Here are two source-code packages, including tests. In C++ as a simple constant class, and in C with an object interface:

http://www.hxa.name/articles/content/fast-pow-adjustable_hxa7241_2007.zip

The source code is available according to the (new) BSD license:

———

Copyright (c) 2007, Harrison Ainsworth / HXA7241.

Redistribution and use in source and binary forms, with or without modification, are permitted provided that the following conditions are met:

- Redistributions of source code must retain the above copyright notice, this list of conditions and the following disclaimer.
- Redistributions in binary form must reproduce the above copyright notice, this list of conditions and the following disclaimer in the documentation and/or other materials provided with the distribution.
- The name of the author may not be used to endorse or promote products derived from this software without specific prior written permission.

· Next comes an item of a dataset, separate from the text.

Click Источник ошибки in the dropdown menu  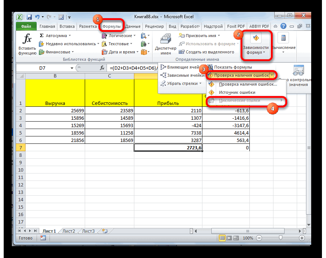234,92
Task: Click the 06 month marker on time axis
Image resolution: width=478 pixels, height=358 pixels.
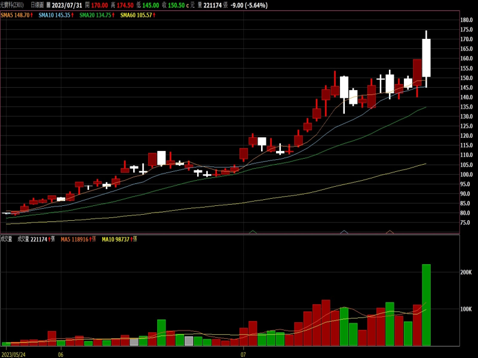Action: [x=60, y=354]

THIS SOFTWARE IS PROVIDED BY THE AUTHOR "AS IS" AND ANY EXPRESS OR IMPLIED WARRANTIES, INCLUDING, BUT NOT LIMITED TO, THE IMPLIED WARRANTIES OF MERCHANTABILITY AND FITNESS FOR A PARTICULAR PURPOSE ARE DISCLAIMED. IN NO EVENT SHALL THE AUTHOR BE LIABLE FOR ANY DIRECT, INDIRECT, INCIDENTAL, SPECIAL, EXEMPLARY, OR CONSEQUENTIAL DAMAGES (INCLUDING, BUT NOT LIMITED TO, PROCUREMENT OF SUBSTITUTE GOODS OR SERVICES; LOSS OF USE, DATA, OR PROFITS; OR BUSINESS INTERRUPTION) HOWEVER CAUSED AND ON ANY THEORY OF LIABILITY, WHETHER IN CONTRACT, STRICT LIABILITY, OR TORT (INCLUDING NEGLIGENCE OR OTHERWISE) ARISING IN ANY WAY OUT OF THE USE OF THIS SOFTWARE, EVEN IF ADVISED OF THE POSSIBILITY OF SUCH DAMAGE.